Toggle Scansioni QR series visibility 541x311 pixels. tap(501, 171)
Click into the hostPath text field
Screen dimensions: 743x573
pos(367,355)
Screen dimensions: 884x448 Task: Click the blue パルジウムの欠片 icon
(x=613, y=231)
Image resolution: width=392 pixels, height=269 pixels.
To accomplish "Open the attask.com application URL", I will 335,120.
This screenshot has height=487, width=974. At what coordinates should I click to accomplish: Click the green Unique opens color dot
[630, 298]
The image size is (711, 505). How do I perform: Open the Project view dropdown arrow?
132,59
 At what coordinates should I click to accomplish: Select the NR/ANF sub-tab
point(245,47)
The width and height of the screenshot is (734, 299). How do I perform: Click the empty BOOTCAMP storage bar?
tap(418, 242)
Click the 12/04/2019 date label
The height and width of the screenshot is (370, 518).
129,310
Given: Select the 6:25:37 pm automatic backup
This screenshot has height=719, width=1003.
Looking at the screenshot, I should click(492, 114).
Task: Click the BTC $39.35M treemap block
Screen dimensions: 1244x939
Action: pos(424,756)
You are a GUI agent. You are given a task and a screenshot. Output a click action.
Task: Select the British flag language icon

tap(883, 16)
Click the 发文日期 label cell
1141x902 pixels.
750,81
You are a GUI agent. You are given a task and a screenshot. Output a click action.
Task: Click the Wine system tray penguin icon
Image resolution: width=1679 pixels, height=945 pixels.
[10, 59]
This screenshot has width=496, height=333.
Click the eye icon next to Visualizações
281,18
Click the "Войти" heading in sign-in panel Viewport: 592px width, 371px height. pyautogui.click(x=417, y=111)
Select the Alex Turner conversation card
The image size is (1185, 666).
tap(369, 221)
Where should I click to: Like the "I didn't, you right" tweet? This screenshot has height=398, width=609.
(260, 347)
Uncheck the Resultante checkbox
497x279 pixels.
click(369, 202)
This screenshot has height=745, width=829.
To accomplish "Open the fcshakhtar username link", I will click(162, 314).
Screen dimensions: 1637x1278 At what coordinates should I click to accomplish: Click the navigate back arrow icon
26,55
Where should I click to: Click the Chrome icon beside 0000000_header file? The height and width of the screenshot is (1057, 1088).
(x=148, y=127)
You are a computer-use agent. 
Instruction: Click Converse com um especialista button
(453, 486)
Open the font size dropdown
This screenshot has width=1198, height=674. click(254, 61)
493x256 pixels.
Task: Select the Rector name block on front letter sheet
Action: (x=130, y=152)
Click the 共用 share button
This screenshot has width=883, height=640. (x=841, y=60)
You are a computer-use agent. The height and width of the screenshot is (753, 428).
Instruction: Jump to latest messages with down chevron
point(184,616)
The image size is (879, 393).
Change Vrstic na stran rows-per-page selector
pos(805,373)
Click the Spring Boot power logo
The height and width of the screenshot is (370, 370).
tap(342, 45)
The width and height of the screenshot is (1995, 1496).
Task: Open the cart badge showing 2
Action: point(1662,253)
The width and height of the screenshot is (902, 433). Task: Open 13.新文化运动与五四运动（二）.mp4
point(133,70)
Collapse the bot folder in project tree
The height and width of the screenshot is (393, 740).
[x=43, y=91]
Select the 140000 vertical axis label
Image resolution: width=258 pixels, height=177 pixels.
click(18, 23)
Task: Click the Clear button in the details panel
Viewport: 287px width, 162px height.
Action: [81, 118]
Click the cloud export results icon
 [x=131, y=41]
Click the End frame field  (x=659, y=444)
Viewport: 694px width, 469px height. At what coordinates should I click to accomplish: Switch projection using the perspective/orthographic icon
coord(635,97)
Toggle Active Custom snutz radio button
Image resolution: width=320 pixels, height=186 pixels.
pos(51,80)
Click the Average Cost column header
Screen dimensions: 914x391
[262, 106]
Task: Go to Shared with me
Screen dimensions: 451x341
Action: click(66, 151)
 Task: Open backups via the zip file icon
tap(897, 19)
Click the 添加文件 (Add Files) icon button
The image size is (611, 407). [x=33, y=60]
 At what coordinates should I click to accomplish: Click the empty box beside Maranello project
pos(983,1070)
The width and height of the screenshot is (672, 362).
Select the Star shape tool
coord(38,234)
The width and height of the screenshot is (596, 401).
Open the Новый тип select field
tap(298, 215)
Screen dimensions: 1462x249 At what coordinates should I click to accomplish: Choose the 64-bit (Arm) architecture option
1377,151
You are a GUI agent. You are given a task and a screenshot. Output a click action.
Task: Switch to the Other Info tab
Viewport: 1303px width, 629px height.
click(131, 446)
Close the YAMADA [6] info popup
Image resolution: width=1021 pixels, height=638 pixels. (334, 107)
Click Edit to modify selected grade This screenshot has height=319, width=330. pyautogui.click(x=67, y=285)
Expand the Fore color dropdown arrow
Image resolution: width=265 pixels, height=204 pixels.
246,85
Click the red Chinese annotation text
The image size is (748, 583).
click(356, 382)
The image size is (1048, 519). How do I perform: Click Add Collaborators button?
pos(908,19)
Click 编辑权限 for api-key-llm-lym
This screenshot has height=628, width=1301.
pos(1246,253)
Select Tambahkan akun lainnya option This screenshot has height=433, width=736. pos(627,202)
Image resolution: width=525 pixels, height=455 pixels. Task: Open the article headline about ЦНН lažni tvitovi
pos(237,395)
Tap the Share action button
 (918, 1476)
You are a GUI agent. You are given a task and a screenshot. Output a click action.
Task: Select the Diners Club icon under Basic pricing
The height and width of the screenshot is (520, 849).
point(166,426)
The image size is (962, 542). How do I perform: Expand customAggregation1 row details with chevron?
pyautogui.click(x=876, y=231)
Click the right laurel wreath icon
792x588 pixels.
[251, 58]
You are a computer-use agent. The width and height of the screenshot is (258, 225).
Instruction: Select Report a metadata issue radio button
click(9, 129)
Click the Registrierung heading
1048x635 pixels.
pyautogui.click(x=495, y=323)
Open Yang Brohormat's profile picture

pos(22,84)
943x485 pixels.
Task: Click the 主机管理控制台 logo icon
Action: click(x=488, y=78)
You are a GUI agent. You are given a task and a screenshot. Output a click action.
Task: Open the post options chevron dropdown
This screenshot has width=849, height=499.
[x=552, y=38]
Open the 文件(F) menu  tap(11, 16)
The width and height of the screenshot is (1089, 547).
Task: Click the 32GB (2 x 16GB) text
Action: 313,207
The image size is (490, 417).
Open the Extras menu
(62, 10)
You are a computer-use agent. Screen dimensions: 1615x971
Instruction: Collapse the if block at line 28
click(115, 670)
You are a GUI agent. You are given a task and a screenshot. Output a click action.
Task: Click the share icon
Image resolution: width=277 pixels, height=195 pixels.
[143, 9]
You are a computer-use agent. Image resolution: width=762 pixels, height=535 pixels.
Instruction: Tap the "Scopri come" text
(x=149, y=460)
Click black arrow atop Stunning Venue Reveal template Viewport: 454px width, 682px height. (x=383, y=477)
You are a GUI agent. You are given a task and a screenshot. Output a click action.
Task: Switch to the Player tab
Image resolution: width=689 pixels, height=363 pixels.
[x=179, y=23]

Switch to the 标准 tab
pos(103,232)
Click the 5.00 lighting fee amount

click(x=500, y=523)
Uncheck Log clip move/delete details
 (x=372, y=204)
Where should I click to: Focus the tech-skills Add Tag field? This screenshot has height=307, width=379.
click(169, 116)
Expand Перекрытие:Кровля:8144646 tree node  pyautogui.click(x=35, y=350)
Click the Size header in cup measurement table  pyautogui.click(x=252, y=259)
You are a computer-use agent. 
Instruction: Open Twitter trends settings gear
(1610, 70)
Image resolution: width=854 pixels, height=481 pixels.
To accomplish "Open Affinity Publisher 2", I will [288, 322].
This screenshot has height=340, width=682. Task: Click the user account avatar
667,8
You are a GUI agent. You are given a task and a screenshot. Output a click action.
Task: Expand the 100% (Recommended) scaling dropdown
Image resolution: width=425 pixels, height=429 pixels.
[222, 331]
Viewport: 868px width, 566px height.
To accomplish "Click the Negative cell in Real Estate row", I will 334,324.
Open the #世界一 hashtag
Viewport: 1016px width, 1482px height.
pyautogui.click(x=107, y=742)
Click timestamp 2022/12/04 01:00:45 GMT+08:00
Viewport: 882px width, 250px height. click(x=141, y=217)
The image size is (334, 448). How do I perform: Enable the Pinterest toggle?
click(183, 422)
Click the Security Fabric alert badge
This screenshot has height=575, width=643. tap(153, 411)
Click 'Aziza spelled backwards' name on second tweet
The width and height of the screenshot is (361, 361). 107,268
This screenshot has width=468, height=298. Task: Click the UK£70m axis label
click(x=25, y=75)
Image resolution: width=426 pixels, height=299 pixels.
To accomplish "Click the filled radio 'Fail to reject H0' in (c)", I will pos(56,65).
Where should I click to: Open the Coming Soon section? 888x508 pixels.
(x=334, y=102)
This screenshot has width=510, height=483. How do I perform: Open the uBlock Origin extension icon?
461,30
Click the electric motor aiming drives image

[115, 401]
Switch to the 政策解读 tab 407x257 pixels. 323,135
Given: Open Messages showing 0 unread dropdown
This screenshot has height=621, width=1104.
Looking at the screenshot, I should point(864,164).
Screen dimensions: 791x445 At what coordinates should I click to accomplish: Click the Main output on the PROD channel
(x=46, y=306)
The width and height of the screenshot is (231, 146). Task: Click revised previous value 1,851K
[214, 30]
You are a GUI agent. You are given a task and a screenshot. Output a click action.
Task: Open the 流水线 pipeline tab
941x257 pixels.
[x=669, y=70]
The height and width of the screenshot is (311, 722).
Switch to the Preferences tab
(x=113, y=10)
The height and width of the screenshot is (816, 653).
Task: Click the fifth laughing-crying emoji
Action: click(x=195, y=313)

_ _ _ _

Description of the task => Reproduce the stretch of data from its first line through the line containing "I will 335,120.", with no changes.

Exercise result =>
Toggle Scansioni QR series visibility 541x311 pixels. tap(501, 171)
Click into the hostPath text field
Screen dimensions: 743x573
pos(367,355)
Screen dimensions: 884x448 Task: Click the blue パルジウムの欠片 icon
(x=613, y=231)
Image resolution: width=392 pixels, height=269 pixels.
To accomplish "Open the attask.com application URL", I will 335,120.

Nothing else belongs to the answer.